Laurent Vallet, iconophage

Le nouveau PDG de l’INA, qui succède à Agnès Saal, tombée pour frais de taxis excessifs, passe sa vie à dévorer des images.
Portrait de Laurent Vallet, à Paris, le 6 octobre. (Photo Olivier Roller)
publié le 4 novembre 2015 à 17h41

«Là, c'est moi, le matin, le président arrive à l'INA [l'Institut national de l'audiovisuel] en hélicoptère», s'amuse Laurent Vallet alors qu'il assiste à une démonstration de restauration des images abîmées par le temps que l'INA a pour mission de sauvegarder. Effet garanti auprès de l'opérateur qui tente de rendre ses pales disparues à l'hélico dont s'extirpe maladroitement un James Bond de série Z.

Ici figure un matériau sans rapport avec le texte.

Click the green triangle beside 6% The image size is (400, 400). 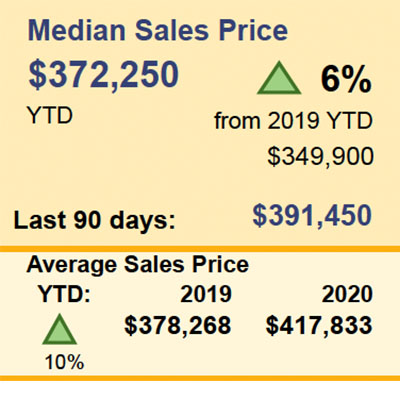pyautogui.click(x=279, y=78)
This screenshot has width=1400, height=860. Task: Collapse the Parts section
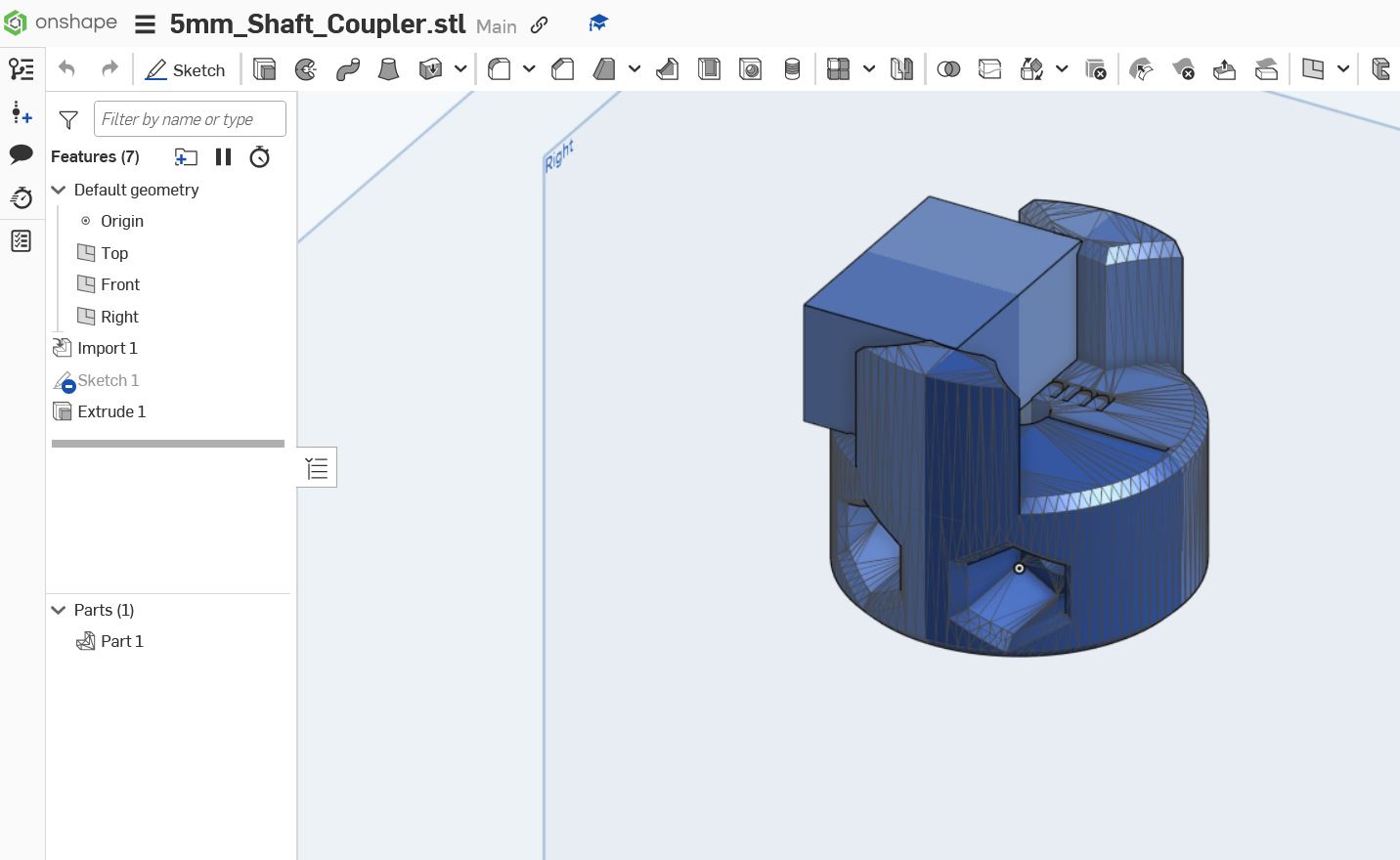[x=58, y=609]
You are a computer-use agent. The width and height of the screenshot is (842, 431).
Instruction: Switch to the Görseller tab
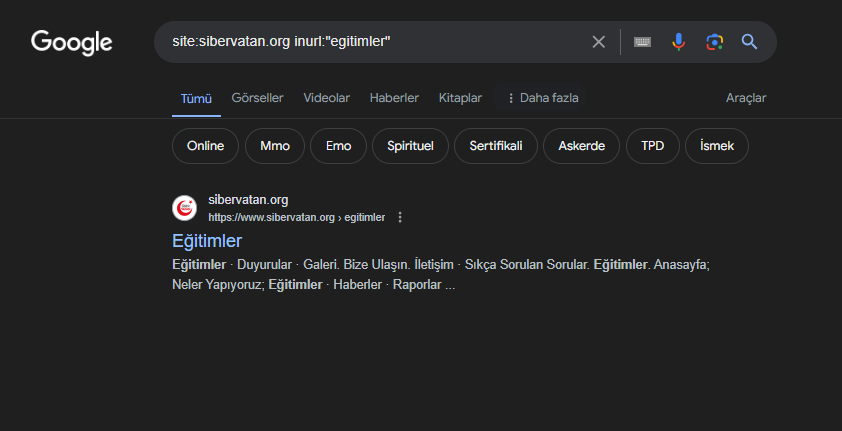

En vrai, le nouveau patron arrive le matin en voiture de fonction avec chauffeur, et limite l’utilisation des taxis au strict minimum quand celle qui l’a précédé, Agnès Saal, a été remerciée après avoir accumulé des notes de taxis aux dimensions épiques. Le poste, PDG de l’INA, semble poisseux. Mathieu Gallet, parti de l’INA en 2014, avait eu des soucis avec des dépenses somptuaires en arrivant à la présidence de Radio France. Peu importe que les frais, 68 000 euros de boiseries en palissandre de Rio, aient été engagés par le président d’avant, il avait laissé faire tout en sonnant l’heure des économies.

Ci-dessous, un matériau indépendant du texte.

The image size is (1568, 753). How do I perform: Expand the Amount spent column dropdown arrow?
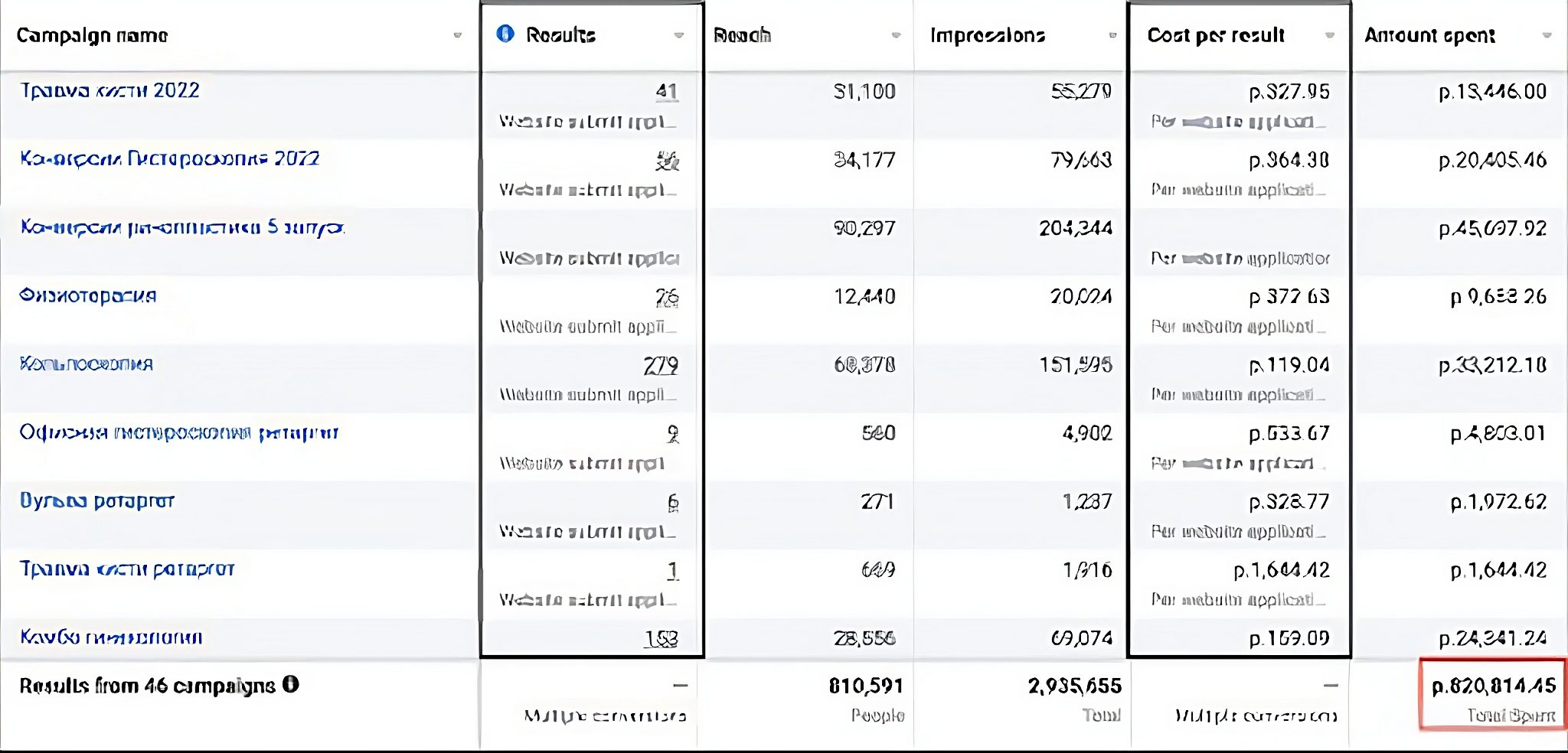[1547, 35]
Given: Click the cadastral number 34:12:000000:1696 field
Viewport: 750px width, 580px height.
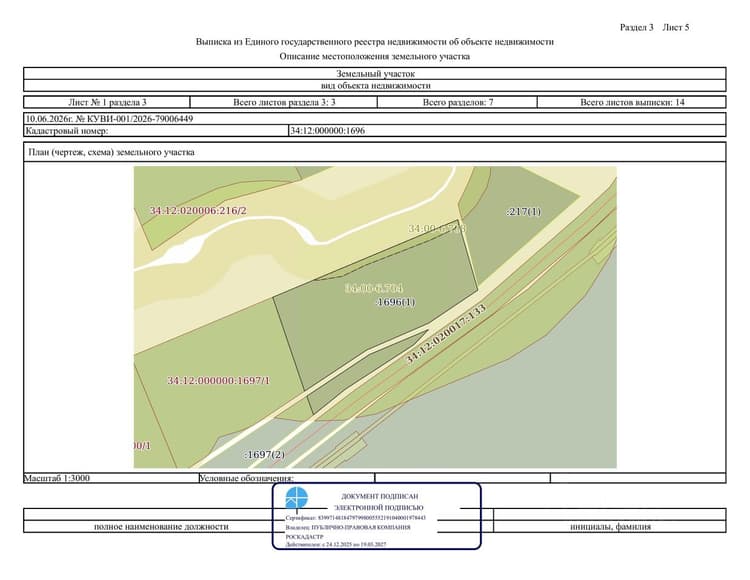Looking at the screenshot, I should point(507,131).
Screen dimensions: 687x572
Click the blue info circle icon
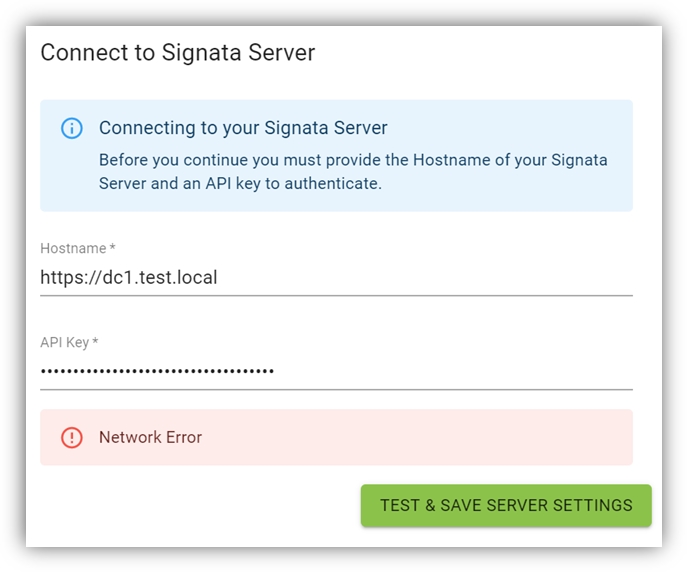71,128
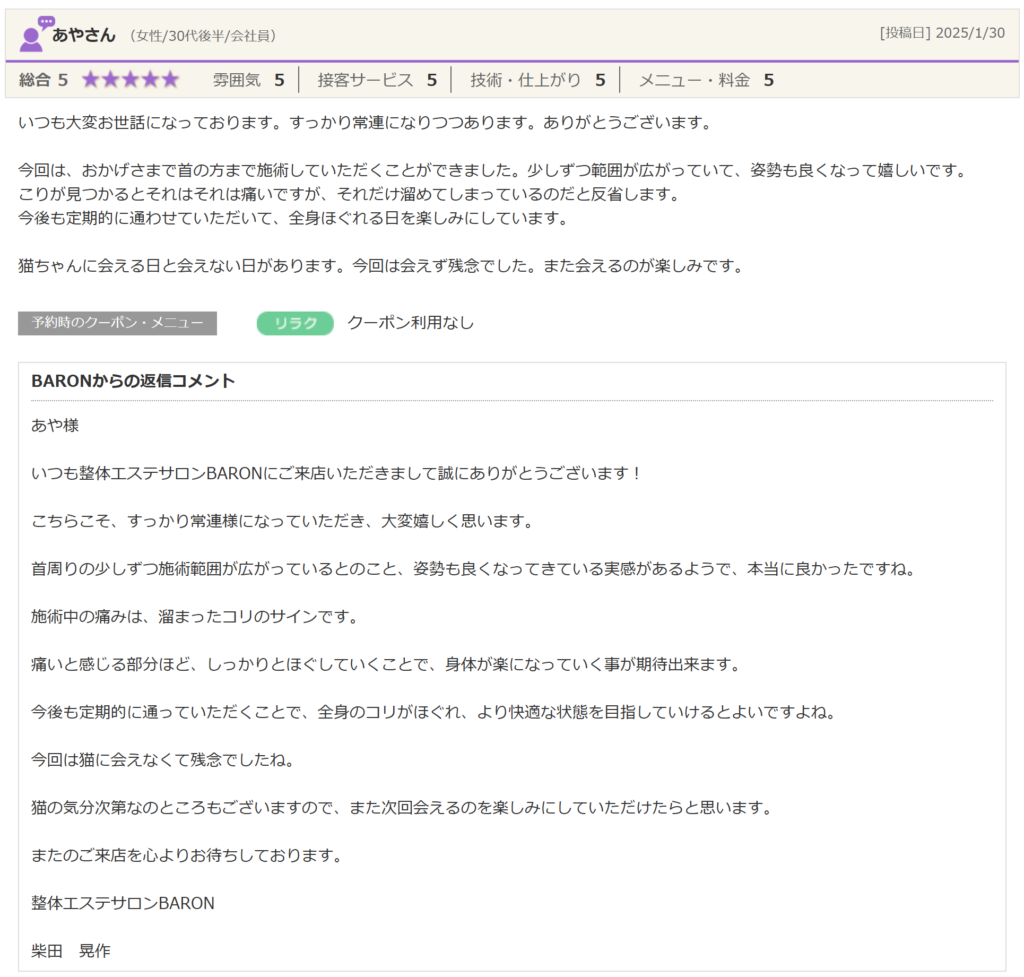
Task: Click the gray 予約時のクーポン・メニュー label
Action: tap(117, 323)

A Bry-sur-Marne, au siège de l’INA, Vallet prend donc soin de respecter le règlement intérieur qui interdit la présence de chien dans l’enceinte de l’entreprise. Elliot, un braque aux yeux attendrissants, qui parfois obéit aux ordres, l’attend à la maison. Son maître avait apporté sa couverture et sa gamelle de son ancien bureau, mais il a dû se résoudre à les évacuer avant notre voyage à Bry-sur-Marne.

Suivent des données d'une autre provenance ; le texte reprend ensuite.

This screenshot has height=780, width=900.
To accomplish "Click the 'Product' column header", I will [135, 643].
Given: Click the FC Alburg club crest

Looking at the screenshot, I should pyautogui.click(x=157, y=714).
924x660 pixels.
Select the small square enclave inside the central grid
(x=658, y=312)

Pour tracer le portrait d'un patron, mieux vaut poser la question aux élus du personnel qui en ont vu d'autres. «Trois en un an, c'est beaucoup tout de même !» note l'un d'entre eux, qui tient à se montrer prudent. «On les prend, on leur laisse le temps», avant d'admettre que le nouveau venu à quelque chose d'atypique «il déjeune à la cantine, et va vers les gens avec beaucoup de facilité. C'est vrai qu'il est plus à l'écoute que Mathieu Gallet, mais ça, c'est pas difficile. Vous parliez, Gallet mettait son imper, et ça coulait. Lui, il écoute.» Ça n'a pas empêché le dernier CE de rejeter, comme à son habitude, le contrat d'objectifs et de moyens en discussion avec l'Etat. Un autre point du parcours de Vallet a été pointé par les salariés : «On a regardé son CV, et c'est vrai que quatorze ans à la tête de l'IFCIC [l'Institut pour le financement du cinéma et des industries culturelles], ça nous a rassurés. (1)»

Question contact, Vallet n'hésite pas. Du haut de son 1,87 m, il vous fond dessus, et lance la mitraillette à paroles. Vous ne l'arrêterez pas. Sa maman dit à qui veut l'entendre qu'il a parlé avant de savoir marcher et, depuis, il ne s'est pas arrêté de parler et de marcher à grandes enjambées. Posez une question simple. Sa nationalité ? Le Canada, paraît-il. «Je suis né à Loretteville, un quartier de la ville de Québec. Mon père était statisticien à l'Insee de là-bas. A 18 ans, le Canada m'a informé que j'avais droit à la nationalité. J'ai deux passeports. Mais je crois que le canadien n'est plus valable, il faut que je regarde ça.»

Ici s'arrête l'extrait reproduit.